The 2010 publication Epigenetics in atherosclerosis and inflammation is a review study.  “Atherosclerosis is a multifactorial disease with a severe burden on western society. Recent insights into the pathogenesis of atherosclerosis underscore the importance of chronic inflammation in both the initiation and progression of vascular remodelling. — Besides genetic factors also epigenetic mechanisms play an essential and fundamental role in the transcriptional control of gene expression.  –. The concept of epigenetic regulation is gradually being recognized as an important factor in the pathogenesis of atherosclerosis. Recent research provides an essential link between inflammation and reprogramming of the epigenome.” The Programmed epigenomic changes theory of aging asserts that age-related reprogramming of the epigenome increases susceptibility to inflammation and inflammation-related diseases. 

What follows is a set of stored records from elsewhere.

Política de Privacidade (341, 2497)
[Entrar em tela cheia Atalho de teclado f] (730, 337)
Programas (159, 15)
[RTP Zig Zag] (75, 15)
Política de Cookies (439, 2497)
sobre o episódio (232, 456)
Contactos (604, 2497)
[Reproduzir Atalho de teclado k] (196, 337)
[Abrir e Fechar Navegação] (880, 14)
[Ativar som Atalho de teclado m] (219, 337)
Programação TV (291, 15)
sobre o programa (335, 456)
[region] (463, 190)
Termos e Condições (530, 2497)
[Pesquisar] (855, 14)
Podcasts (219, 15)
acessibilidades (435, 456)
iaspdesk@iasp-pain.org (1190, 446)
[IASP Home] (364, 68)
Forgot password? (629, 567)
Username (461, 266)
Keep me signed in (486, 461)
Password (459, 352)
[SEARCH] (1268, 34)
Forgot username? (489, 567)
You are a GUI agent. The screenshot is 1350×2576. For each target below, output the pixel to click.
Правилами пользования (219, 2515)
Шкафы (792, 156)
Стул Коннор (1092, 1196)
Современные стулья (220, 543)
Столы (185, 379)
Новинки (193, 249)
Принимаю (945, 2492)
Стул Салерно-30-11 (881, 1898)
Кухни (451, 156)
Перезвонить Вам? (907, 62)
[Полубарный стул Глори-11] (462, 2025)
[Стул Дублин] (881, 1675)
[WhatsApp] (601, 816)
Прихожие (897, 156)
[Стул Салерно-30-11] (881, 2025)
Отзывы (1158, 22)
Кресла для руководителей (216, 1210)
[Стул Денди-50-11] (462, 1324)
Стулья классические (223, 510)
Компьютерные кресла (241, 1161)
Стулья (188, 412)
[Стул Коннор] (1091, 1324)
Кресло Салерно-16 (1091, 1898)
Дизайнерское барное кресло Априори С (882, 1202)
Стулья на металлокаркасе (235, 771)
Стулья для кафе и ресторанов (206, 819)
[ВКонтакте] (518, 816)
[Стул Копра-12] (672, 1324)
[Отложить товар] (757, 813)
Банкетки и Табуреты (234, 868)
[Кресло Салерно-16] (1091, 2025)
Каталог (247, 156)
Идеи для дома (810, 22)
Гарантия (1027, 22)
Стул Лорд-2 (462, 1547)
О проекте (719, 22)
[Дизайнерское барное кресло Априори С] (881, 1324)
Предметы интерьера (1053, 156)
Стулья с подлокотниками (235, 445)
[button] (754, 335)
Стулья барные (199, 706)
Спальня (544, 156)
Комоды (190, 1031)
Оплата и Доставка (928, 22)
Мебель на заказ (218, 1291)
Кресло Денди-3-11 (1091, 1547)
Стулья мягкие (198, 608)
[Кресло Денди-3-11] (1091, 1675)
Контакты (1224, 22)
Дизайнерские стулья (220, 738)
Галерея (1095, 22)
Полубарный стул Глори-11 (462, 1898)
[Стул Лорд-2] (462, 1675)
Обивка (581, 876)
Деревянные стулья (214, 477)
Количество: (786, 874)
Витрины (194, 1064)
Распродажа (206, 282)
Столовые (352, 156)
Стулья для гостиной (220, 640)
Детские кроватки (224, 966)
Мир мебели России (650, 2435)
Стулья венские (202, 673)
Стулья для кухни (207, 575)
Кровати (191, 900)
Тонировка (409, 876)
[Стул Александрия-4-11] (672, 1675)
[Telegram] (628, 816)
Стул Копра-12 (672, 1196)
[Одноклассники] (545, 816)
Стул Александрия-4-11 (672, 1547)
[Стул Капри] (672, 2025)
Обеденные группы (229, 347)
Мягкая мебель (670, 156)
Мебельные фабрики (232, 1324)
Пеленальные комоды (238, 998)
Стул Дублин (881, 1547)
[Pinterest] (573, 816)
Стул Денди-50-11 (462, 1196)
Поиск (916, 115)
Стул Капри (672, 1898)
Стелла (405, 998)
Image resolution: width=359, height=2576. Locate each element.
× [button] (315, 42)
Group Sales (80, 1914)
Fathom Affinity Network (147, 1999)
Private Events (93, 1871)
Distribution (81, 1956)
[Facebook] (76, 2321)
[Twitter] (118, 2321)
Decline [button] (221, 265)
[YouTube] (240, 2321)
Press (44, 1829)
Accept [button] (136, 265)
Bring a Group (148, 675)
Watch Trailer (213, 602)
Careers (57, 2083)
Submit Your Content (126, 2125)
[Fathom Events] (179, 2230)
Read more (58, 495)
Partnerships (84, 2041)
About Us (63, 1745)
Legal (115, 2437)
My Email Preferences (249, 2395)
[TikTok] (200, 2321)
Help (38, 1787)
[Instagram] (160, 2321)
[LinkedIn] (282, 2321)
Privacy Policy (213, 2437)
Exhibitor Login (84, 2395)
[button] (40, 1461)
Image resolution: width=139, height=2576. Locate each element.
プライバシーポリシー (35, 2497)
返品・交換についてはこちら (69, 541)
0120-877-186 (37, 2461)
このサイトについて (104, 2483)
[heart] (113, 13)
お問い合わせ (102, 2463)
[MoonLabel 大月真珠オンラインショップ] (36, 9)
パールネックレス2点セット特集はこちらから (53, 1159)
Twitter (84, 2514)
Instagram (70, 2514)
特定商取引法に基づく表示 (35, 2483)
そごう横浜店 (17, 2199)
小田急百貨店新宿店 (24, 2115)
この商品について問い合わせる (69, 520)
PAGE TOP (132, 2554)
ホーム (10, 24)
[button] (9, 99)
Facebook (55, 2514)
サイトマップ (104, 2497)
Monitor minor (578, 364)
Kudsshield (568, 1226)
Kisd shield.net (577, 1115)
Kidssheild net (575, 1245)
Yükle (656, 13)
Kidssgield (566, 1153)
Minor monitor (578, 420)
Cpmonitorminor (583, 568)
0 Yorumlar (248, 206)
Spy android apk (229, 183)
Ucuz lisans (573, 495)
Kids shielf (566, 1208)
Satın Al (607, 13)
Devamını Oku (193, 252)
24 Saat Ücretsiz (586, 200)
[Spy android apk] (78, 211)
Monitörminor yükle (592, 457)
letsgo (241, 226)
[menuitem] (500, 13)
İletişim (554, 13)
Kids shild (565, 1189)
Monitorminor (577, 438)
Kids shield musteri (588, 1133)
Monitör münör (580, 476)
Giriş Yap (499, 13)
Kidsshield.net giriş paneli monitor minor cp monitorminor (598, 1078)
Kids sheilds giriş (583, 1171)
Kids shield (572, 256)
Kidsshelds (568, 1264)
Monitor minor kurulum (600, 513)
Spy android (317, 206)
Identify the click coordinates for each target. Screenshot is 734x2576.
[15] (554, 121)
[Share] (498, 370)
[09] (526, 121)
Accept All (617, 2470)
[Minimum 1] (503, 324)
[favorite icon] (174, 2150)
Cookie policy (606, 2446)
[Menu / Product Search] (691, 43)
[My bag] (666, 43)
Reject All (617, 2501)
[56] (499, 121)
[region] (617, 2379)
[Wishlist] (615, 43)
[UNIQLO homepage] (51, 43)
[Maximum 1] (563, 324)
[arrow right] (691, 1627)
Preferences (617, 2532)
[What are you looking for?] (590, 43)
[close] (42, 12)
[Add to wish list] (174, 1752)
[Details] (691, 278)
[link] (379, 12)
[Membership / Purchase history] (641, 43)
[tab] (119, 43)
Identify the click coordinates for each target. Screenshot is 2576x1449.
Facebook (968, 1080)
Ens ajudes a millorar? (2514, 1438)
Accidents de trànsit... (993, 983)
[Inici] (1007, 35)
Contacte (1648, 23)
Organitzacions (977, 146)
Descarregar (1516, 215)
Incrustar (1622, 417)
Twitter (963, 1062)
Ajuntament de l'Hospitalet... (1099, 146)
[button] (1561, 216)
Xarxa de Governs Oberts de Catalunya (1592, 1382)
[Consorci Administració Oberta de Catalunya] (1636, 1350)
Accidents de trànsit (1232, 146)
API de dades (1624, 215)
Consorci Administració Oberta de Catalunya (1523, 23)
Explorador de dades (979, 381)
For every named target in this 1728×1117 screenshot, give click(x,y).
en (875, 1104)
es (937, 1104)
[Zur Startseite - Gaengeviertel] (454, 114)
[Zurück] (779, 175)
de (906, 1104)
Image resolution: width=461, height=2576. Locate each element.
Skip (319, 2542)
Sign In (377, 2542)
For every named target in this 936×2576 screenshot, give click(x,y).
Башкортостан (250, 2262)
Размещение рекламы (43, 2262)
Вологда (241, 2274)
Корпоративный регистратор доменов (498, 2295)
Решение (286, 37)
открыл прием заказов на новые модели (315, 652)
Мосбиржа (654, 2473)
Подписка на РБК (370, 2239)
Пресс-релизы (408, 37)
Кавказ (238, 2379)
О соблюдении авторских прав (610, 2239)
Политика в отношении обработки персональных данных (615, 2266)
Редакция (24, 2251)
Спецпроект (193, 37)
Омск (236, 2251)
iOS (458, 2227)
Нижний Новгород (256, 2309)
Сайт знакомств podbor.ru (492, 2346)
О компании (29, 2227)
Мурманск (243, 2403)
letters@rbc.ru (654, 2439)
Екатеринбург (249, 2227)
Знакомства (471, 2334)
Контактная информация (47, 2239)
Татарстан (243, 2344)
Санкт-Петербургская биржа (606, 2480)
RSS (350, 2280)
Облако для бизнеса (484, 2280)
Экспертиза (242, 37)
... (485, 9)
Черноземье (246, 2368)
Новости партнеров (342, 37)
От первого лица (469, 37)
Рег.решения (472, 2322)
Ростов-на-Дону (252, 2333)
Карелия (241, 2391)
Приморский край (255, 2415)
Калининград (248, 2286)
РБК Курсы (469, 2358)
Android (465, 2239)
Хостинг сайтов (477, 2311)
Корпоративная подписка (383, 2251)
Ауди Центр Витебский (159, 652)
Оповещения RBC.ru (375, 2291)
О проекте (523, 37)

The 2008 publication Epigenetic regulation of gene expression in the inflammatory response and relevance to common diseases highlights the same points, extending their scope to autoimmune diseases and cancers. “It is clear that the epigenetic state is a central regulator of cellular development and activation. Emerging evidence suggests a key role for epigenetics in human pathologies, including in inflammatory and neoplastic disorders. The epigenome is influenced by environmental factors throughout life. Nutritional factors can have profound effects on the expression of specific genes by epigenetic modification, and these may be passed on to subsequent generations with potentially detrimental effects. Many cancers are associated with altered epigenetic profiles, leading to altered expression of the genes involved in cell growth or differentiation. Autoimmune and neoplastic diseases increase in frequency with increasing age, with epigenetic dysregulation proposed as a potential explanation. In support of this hypothesis, studies in monozygotic twins revealed increasing epigenetic differences with age. Differences in methylation status of CpG sites, monoallelic silencing, and other epigenetic regulatory mechanisms have been observed in key inflammatory response genes. The importance of the epigenome in the pathogenesis of common human diseases is likely to be as significant as that of traditional genetic mutations.”A number of studies have been concerned with identifying epigenomic changes associated with particular cancers.  Although they are often highly technical, they show that complicated epigenomic/epigenetic changes are involved in cancer processes. 

 The 2007 publication Epigenetic profiling of multidrug-resistant human MCF-7 breast adenocarcinoma cells reveals novel hyper- and hypomethylated targets is an example.  “Presently, two hypotheses, genetic and epigenetic, have been proposed to explain mechanisms of acquired cancer drug resistance. In the present study, we examined the alterations in epigenetic mechanisms in the drug-resistant MCF-7 human breast cancer cells induced by doxorubicin (DOX) and cisplatin (cisDDP), two chemotherapeutic drugs with different modes of action. Despite this difference, both of the drug-resistant cell lines displayed similar pronounced changes in the global epigenetic landscape showing loss of global DNA methylation, loss of histone H4 lysine 20 trimethylation, increased phosporylation of histone H3 serine 10, and diminished expression of Suv4-20h2 histone methyltransferase compared with parental MCF-7 cells. In addition to global epigenetic changes, the MCF-7/DOX and MCF-7/cisDDP drug-resistant cells are characterized by extensive alterations in region-specific DNA methylation, as indicated by the appearance of the number of differentially methylated DNA genes. A detailed analysis of hypo- and hypermethylated DNA sequences revealed that the acquisition of drug-resistant phenotype of MCF-7 cells to DOX and cisDDP, in addition to specific alterations induced by a particular drug only, was characterized by three major common mechanisms: dysfunction of genes involved in estrogen metabolism (sulfatase 2 and estrogen receptor alpha), apoptosis (p73, alpha-tubulin, BCL2-antagonist of cell death, tissue transglutaminase 2 and forkhead box protein K1), and cell-cell contact (leptin, stromal cell-derived factor receptor 1, activin A receptor E-cadherin) and showed that two opposing hypo- and hypermethylation processes may enhance and complement each other in the disruption of these pathways. These results provided evidence that epigenetic changes are an important feature of cancer cells with acquired drug-resistant phenotype and may be a crucial contributing factor to its development. Finally, deregulation of similar pathways may explain the existence and provide mechanism of cross-resistance of cancer cells to different types of chemotherapeutic agents.”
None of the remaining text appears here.